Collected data
◆ ◆ ◆

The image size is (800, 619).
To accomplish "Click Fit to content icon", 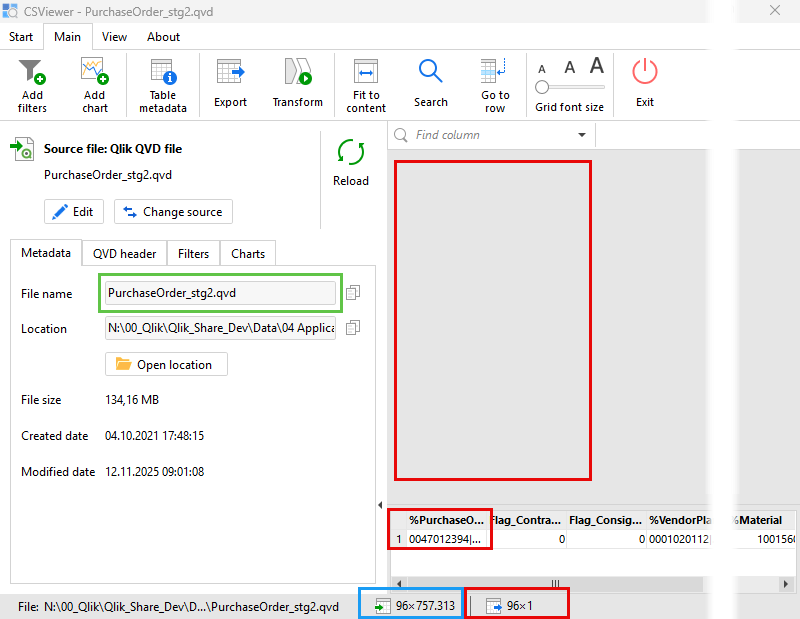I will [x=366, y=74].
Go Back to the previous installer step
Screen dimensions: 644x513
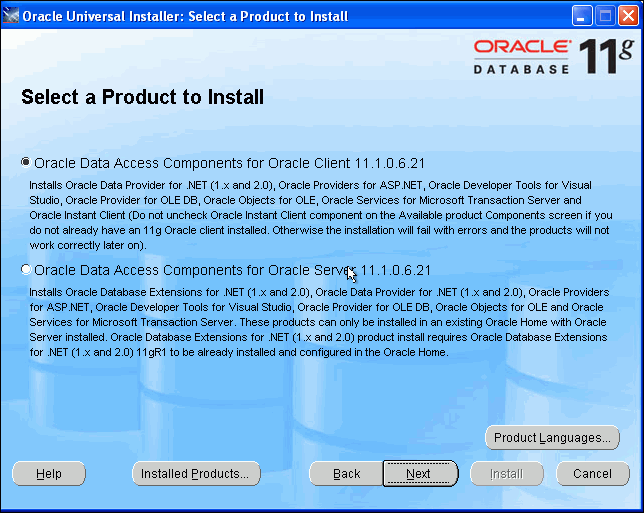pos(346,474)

◆ ◆ ◆

* **ABOUT THIS TASK**
The reply needs to repeat exactly the line containing "Go Back to the previous installer step" and each line after it, through the final line of the entries above, and to skip the pictures.

* **ANSWER FOR THE TASK**
Go Back to the previous installer step
Screen dimensions: 644x513
pos(346,474)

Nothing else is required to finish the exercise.